Look through the records, and whenever a line includes the word "tool", copy it.

### Provided material
===
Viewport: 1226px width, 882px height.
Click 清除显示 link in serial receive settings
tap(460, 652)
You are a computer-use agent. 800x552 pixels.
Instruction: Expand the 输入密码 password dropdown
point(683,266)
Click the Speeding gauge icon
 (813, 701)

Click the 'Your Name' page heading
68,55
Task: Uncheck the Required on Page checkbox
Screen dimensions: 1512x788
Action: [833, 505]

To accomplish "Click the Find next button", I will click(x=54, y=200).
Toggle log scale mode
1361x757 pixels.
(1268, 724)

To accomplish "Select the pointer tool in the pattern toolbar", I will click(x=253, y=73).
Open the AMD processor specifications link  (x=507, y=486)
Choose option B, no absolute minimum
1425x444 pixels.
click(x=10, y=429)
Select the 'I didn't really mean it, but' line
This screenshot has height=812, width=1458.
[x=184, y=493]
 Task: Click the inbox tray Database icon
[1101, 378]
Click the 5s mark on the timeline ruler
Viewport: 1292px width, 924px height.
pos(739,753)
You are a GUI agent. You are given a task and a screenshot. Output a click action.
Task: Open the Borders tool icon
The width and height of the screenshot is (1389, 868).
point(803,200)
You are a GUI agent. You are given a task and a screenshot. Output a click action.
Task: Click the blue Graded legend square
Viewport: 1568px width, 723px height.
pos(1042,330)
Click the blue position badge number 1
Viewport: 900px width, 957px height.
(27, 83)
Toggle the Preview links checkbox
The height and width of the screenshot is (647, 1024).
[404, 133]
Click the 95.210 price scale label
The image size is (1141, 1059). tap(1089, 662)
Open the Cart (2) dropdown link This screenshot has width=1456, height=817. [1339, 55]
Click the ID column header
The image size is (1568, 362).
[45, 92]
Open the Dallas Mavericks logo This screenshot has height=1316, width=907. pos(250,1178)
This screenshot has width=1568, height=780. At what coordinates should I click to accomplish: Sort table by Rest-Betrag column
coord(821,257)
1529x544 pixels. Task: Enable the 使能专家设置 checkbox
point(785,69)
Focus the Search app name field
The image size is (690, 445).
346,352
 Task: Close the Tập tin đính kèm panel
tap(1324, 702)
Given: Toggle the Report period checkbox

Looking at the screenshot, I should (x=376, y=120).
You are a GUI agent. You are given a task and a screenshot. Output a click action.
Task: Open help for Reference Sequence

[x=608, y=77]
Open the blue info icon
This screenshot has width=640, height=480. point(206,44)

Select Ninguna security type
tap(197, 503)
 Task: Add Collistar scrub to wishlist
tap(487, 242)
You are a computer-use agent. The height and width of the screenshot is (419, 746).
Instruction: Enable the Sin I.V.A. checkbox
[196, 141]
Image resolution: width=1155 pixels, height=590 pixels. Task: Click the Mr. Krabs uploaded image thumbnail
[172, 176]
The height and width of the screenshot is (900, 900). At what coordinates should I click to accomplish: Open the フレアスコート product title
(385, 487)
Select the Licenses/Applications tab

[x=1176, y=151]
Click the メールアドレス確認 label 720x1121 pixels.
===
### The answer
To accomplish "Select the pointer tool in the pattern toolbar", I will click(x=253, y=73).
Task: Open the Borders tool icon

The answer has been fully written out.